People - 31.10.2018 - 00:00
31 October 2018. "Friends and former classmates each told me about their numerous projects, the agile project teams and the difficulty of managing everything at once”, says Stefan Berger. "However, most textbooks state that teams are 'stable, isolated and well-defined units'." Stefan Berger has investigated this discrepancy in his doctoral thesis "Multiteaming at multiple levels – an individual and firm-level perspective on multiple team membership": How does working in several teams affect individual employees and the company seen as a whole?
Working time is divided between more than one team
The statements of his classmates have already been confirmed by studies from the USA and Europe: 80-90 percent of all knowledge workers work in more than one team at the same time. Stefan Berger confirmed these figures in a survey of over 160 Swiss and German companies. "Only two companies do not practise 'multiteaming', i.e. dividing an employee's working time between more than one team." In multiteaming, employees not only work in several teams, but also take on several roles in their everyday work. "Depending on the character of an employee, role conflicts can arise". If an employee prefers to do many tasks at the same time, multiteaming boosts performance, satisfaction and health. If an employee is pushed into multiple roles, this has a negative impact on performance and health. "This orientation is strongly innate and relatively stable. However, employees can assess themselves quite well."

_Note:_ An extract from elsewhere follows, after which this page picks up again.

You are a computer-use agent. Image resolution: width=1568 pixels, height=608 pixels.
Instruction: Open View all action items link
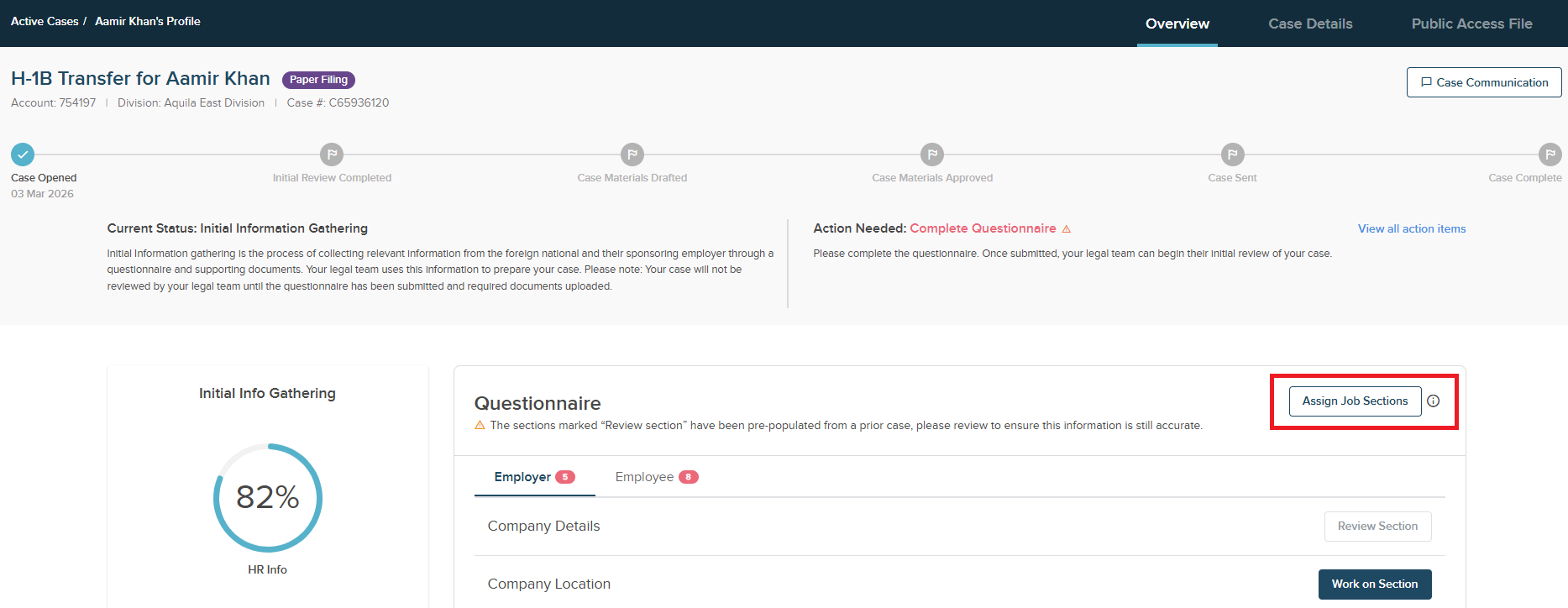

Company benefits thanks to multiteaming
Stefan Berger deliberately chose not to consider individual teams as the central observation unit. In addition to focusing on the individual in one study, in the two others he focused on the organisation as a whole. "Multiteaming promotes the flow of information between teams in companies", says Stefan Berger. "In addition, you also have a better utilisation of human resources: If there is slack in one project, employees can use their time constructively in other projects." However, it may lead to friction if prioritisation conflicts occur between teams. Leadership also needs to be fundamentally reconsidered. "The most effective solution is a combination of hierarchical and shared leadership." Another point of conflict seen by Berger is when some employees only work in one team, while others work in up to ten teams at the same time. "The company can only benefit from the positive effects if too much heterogeneity is avoided in this regard."
Everyone would benefit
It is also important to Stefan Berger that, especially in the era of digitalization, employees are considered not only as "human resources" but also as "human beings". Because, unlike other "resources", humans do care how they are "used". Companies have a social duty when assessing whether employees would like to work in several teams or not, especially from a health perspective. "Not only must the preferences of the company and the customer be taken into account, but also those of the individual employee", says Berger. He is sure that if companies take this into account in staffing decisions, everyone would benefit: the overall company, single teams and the individual employee.